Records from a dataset
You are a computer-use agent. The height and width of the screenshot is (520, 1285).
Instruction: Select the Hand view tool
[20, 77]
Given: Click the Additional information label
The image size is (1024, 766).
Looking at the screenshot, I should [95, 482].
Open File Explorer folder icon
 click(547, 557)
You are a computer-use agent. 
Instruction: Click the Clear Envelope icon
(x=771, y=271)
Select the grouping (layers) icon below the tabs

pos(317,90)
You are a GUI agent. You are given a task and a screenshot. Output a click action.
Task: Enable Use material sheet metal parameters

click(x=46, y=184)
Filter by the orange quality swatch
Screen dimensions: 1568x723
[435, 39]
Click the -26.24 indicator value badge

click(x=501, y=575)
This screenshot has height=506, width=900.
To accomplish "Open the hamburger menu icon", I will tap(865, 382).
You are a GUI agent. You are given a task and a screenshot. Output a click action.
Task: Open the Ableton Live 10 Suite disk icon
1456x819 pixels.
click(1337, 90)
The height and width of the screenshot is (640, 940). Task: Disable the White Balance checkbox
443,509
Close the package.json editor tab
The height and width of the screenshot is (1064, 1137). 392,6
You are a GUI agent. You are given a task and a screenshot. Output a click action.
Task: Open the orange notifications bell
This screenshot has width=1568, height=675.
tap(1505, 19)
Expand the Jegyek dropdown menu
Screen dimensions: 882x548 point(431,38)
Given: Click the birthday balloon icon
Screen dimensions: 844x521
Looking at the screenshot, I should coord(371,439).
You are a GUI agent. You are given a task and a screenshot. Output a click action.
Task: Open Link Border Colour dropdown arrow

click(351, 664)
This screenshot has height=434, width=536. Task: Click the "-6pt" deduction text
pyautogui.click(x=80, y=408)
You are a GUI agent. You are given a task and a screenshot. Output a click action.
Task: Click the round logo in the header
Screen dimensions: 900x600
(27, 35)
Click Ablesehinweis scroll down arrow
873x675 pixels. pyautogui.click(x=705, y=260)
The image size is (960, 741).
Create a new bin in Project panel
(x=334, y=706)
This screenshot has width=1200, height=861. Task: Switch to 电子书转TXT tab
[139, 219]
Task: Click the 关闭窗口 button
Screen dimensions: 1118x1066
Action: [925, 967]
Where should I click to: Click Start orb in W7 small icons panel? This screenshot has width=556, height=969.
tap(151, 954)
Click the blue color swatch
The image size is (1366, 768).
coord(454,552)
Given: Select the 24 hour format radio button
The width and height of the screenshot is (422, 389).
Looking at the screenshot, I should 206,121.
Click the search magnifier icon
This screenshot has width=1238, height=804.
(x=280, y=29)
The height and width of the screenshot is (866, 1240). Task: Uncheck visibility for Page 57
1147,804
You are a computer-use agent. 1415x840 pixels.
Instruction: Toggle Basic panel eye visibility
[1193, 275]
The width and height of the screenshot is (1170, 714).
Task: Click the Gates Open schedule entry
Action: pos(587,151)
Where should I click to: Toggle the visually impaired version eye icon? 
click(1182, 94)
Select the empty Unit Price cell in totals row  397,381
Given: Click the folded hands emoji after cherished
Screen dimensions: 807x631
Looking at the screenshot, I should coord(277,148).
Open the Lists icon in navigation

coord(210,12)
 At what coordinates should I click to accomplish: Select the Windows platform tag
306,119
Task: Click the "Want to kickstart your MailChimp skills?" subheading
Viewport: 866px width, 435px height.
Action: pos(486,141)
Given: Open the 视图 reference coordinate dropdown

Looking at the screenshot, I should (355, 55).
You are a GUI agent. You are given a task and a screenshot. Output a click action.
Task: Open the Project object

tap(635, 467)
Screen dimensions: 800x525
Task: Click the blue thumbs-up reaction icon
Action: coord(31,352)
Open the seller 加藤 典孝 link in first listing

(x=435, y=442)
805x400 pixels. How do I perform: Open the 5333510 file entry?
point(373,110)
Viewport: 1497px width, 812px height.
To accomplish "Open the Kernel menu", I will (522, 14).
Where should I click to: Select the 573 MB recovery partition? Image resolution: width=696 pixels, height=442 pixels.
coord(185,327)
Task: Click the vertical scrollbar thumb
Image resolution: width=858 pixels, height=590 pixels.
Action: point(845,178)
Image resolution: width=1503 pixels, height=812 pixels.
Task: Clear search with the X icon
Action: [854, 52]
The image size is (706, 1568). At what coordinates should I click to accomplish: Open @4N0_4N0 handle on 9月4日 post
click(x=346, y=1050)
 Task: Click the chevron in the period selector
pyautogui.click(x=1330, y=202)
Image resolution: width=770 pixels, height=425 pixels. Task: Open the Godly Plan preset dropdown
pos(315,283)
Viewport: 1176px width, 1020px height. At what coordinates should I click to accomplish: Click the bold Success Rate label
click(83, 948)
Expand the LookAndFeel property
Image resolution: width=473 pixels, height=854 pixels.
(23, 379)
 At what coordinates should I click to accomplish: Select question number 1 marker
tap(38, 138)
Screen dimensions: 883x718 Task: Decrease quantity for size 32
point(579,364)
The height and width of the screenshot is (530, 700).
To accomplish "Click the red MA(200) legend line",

* **Prompt**
Express every one of the lines above as a numbered list, leaving out the blank lines.

* **Result**
1. You are a computer-use agent. The height and width of the screenshot is (520, 1285).
2. Instruction: Select the Hand view tool
3. [20, 77]
4. Given: Click the Additional information label
5. The image size is (1024, 766).
6. Looking at the screenshot, I should [95, 482].
7. Open File Explorer folder icon
8.  click(547, 557)
9. You are a computer-use agent. 
10. Instruction: Click the Clear Envelope icon
11. (x=771, y=271)
12. Select the grouping (layers) icon below the tabs
13. pos(317,90)
14. You are a GUI agent. You are given a task and a screenshot. Output a click action.
15. Task: Enable Use material sheet metal parameters
16. click(x=46, y=184)
17. Filter by the orange quality swatch
18. Screen dimensions: 1568x723
19. [435, 39]
20. Click the -26.24 indicator value badge
21. click(x=501, y=575)
22. This screenshot has height=506, width=900.
23. To accomplish "Open the hamburger menu icon", I will tap(865, 382).
24. You are a GUI agent. You are given a task and a screenshot. Output a click action.
25. Task: Open the Ableton Live 10 Suite disk icon
26. 1456x819 pixels.
27. click(1337, 90)
28. The height and width of the screenshot is (640, 940). Task: Disable the White Balance checkbox
29. 443,509
30. Close the package.json editor tab
31. The height and width of the screenshot is (1064, 1137). 392,6
32. You are a GUI agent. You are given a task and a screenshot. Output a click action.
33. Task: Open the orange notifications bell
34. This screenshot has width=1568, height=675.
35. tap(1505, 19)
36. Expand the Jegyek dropdown menu
37. Screen dimensions: 882x548 point(431,38)
38. Given: Click the birthday balloon icon
39. Screen dimensions: 844x521
40. Looking at the screenshot, I should coord(371,439).
41. You are a GUI agent. You are given a task and a screenshot. Output a click action.
42. Task: Open Link Border Colour dropdown arrow
43. click(351, 664)
44. This screenshot has height=434, width=536. Task: Click the "-6pt" deduction text
45. pyautogui.click(x=80, y=408)
46. You are a GUI agent. You are given a task and a screenshot. Output a click action.
47. Task: Click the round logo in the header
48. Screen dimensions: 900x600
49. (27, 35)
50. Click Ablesehinweis scroll down arrow
51. 873x675 pixels. pyautogui.click(x=705, y=260)
52. The image size is (960, 741).
53. Create a new bin in Project panel
54. (x=334, y=706)
55. This screenshot has width=1200, height=861. Task: Switch to 电子书转TXT tab
56. [139, 219]
57. Task: Click the 关闭窗口 button
58. Screen dimensions: 1118x1066
59. Action: [925, 967]
60. Where should I click to: Click Start orb in W7 small icons panel? This screenshot has width=556, height=969.
61. tap(151, 954)
62. Click the blue color swatch
63. The image size is (1366, 768).
64. coord(454,552)
65. Given: Select the 24 hour format radio button
66. The width and height of the screenshot is (422, 389).
67. Looking at the screenshot, I should 206,121.
68. Click the search magnifier icon
69. This screenshot has width=1238, height=804.
70. (x=280, y=29)
71. The height and width of the screenshot is (866, 1240). Task: Uncheck visibility for Page 57
72. 1147,804
73. You are a computer-use agent. 1415x840 pixels.
74. Instruction: Toggle Basic panel eye visibility
75. [1193, 275]
76. The width and height of the screenshot is (1170, 714).
77. Task: Click the Gates Open schedule entry
78. Action: pos(587,151)
79. Where should I click to: Toggle the visually impaired version eye icon? 
80. click(1182, 94)
81. Select the empty Unit Price cell in totals row  397,381
82. Given: Click the folded hands emoji after cherished
83. Screen dimensions: 807x631
84. Looking at the screenshot, I should coord(277,148).
85. Open the Lists icon in navigation
86. coord(210,12)
87.  At what coordinates should I click to accomplish: Select the Windows platform tag
88. 306,119
89. Task: Click the "Want to kickstart your MailChimp skills?" subheading
90. Viewport: 866px width, 435px height.
91. Action: pos(486,141)
92. Given: Open the 视图 reference coordinate dropdown
93. Looking at the screenshot, I should (355, 55).
94. You are a GUI agent. You are given a task and a screenshot. Output a click action.
95. Task: Open the Project object
96. tap(635, 467)
97. Screen dimensions: 800x525
98. Task: Click the blue thumbs-up reaction icon
99. Action: coord(31,352)
100. Open the seller 加藤 典孝 link in first listing
101. (x=435, y=442)
102. 805x400 pixels. How do I perform: Open the 5333510 file entry?
103. point(373,110)
104. Viewport: 1497px width, 812px height.
105. To accomplish "Open the Kernel menu", I will (522, 14).
106. Where should I click to: Select the 573 MB recovery partition? Image resolution: width=696 pixels, height=442 pixels.
107. coord(185,327)
108. Task: Click the vertical scrollbar thumb
109. Image resolution: width=858 pixels, height=590 pixels.
110. Action: point(845,178)
111. Image resolution: width=1503 pixels, height=812 pixels.
112. Task: Clear search with the X icon
113. Action: [854, 52]
114. The image size is (706, 1568). At what coordinates should I click to accomplish: Open @4N0_4N0 handle on 9月4日 post
115. click(x=346, y=1050)
116.  Task: Click the chevron in the period selector
117. pyautogui.click(x=1330, y=202)
118. Image resolution: width=770 pixels, height=425 pixels. Task: Open the Godly Plan preset dropdown
119. pos(315,283)
120. Viewport: 1176px width, 1020px height. At what coordinates should I click to accomplish: Click the bold Success Rate label
121. click(83, 948)
122. Expand the LookAndFeel property
123. Image resolution: width=473 pixels, height=854 pixels.
124. (23, 379)
125.  At what coordinates should I click to accomplish: Select question number 1 marker
126. tap(38, 138)
127. Screen dimensions: 883x718 Task: Decrease quantity for size 32
128. point(579,364)
129. The height and width of the screenshot is (530, 700).
130. To accomplish "Click the red MA(200) legend line",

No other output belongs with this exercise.